→ **SHORT TASK**: Rewrite the lines from the one containing "642x545 pixels." through the one containing "Looking at the screenshot, I should (852, 164).", inclusive, as a numbered list, omitting blank lines.

:: RECORDS TO USE

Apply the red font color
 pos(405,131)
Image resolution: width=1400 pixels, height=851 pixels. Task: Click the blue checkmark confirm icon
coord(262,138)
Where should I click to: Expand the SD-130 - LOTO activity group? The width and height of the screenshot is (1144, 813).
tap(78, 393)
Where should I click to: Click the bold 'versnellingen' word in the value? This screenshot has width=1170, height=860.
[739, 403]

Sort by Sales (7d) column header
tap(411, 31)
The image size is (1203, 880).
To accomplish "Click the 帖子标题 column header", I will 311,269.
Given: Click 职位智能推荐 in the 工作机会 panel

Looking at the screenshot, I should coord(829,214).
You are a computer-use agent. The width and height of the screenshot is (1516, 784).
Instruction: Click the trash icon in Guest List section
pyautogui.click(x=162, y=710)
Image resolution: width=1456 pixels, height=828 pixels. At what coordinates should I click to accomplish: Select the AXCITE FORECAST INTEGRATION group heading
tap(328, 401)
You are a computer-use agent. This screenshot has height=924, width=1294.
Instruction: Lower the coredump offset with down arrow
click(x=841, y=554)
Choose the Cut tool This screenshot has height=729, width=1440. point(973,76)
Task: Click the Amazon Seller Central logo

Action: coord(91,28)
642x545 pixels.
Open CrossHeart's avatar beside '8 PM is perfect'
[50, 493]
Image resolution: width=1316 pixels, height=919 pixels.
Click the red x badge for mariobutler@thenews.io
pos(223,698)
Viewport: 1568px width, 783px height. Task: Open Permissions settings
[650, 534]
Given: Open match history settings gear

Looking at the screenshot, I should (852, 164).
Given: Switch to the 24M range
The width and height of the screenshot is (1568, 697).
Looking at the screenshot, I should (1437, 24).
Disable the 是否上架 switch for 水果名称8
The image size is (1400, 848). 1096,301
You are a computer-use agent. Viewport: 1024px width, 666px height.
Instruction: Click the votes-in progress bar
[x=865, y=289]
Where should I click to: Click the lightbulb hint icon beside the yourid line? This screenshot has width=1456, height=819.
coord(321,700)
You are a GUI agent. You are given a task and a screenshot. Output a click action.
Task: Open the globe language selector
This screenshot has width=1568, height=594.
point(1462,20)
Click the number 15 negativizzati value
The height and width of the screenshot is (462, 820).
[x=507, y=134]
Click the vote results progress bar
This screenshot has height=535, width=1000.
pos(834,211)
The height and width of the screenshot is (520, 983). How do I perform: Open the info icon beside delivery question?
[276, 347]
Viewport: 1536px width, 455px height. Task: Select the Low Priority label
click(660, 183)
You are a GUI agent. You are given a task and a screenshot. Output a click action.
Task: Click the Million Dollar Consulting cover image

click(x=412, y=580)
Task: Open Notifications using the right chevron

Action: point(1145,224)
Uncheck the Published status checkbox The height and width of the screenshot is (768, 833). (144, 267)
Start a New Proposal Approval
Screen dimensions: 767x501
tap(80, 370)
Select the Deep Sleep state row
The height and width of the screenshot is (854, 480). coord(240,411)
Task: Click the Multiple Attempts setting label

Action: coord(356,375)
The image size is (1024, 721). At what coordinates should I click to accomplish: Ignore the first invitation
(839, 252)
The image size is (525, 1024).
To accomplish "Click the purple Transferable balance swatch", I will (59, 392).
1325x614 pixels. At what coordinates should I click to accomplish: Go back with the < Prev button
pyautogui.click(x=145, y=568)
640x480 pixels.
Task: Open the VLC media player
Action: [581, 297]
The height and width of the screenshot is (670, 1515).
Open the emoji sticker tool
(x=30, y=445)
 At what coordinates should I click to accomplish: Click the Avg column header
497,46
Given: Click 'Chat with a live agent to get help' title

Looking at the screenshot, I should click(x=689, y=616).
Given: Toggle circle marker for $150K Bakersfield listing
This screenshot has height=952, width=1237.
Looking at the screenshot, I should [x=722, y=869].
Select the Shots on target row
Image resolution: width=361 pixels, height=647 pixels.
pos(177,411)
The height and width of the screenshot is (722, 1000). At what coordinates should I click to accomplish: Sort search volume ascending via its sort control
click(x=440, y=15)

::::

→ **ANSWER TO THE PROBLEM**:
1. 642x545 pixels.
2. Open CrossHeart's avatar beside '8 PM is perfect'
3. [50, 493]
4. Image resolution: width=1316 pixels, height=919 pixels.
5. Click the red x badge for mariobutler@thenews.io
6. pos(223,698)
7. Viewport: 1568px width, 783px height. Task: Open Permissions settings
8. [650, 534]
9. Given: Open match history settings gear
10. Looking at the screenshot, I should (852, 164).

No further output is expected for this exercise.